In 1967 Chevrolet unveiled their new Astro I concept to the crowds at the New York Auto Show. The car was designed by Larry Shinoda and was a radical prototype experiment meant to produce a low drag coefficient. The Astro I looked nothing like a Corvette and was powered by a modified version of the Corvair’s flat-six, but in 1968, Chevrolet introduced the Astro II, which looked strikingly similar to the third-generation Corvette of the time.
Not only did the Astro II look like a C3 Corvette, it sounded the part too. Chevrolet engineers exchanged the Astro I’s flat-six for a liquid-cooled 390 horsepower big block V8 engine, which sent its power through a two-speed transaxle torque converter from a Pontiac Tempest. This effectively made the car the first in a line of experimental mid-engine Corvette concepts.
Chevrolet engineers cobbled the Astro II together quickly using parts pulled from General Motors massive parts bin. Because of this, some components on the car weren’t up to the task of handling Big Block V8 power, mainly the Tempest transaxle.

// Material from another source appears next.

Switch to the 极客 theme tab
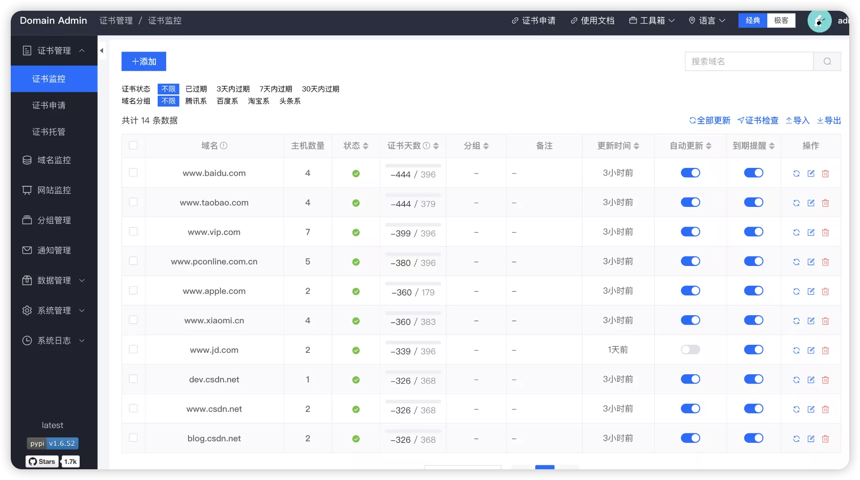Image resolution: width=860 pixels, height=480 pixels. 781,21
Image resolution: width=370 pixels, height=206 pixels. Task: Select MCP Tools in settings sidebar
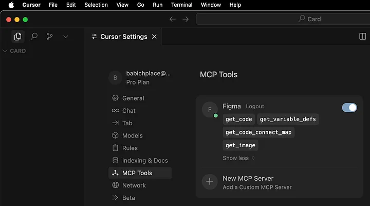point(140,173)
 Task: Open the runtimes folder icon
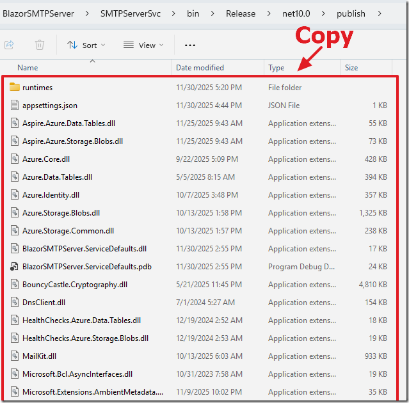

However the car was mostly built to showcase that Chevy was indeed capable of producing a car with a mid-mounted powertrain, like its rivals at Ford had already proved with the GT40.
The Astro II was rather capable during handling tests thanks to Chevrolet engineer’s unique packaging solutions and its light construction. The Astro II weighed in at 3,300 lbs, 300 less than a production C3 Corvette. This coupled with its mid-engine layout helped it achieve 1.0 G of cornering grip on street tires while being tested by Zora Arkus Duntov, an impressive feat even today.
The Astro II served as the inspiration for other mid-engine Corvette concepts, such as the XP-882 that soon followed it. When Chevrolet pulls the wraps off their rumored mid-engine C8 ZR1, we’ll have the Astro II and it’s engineers to thank for getting the ball rolling.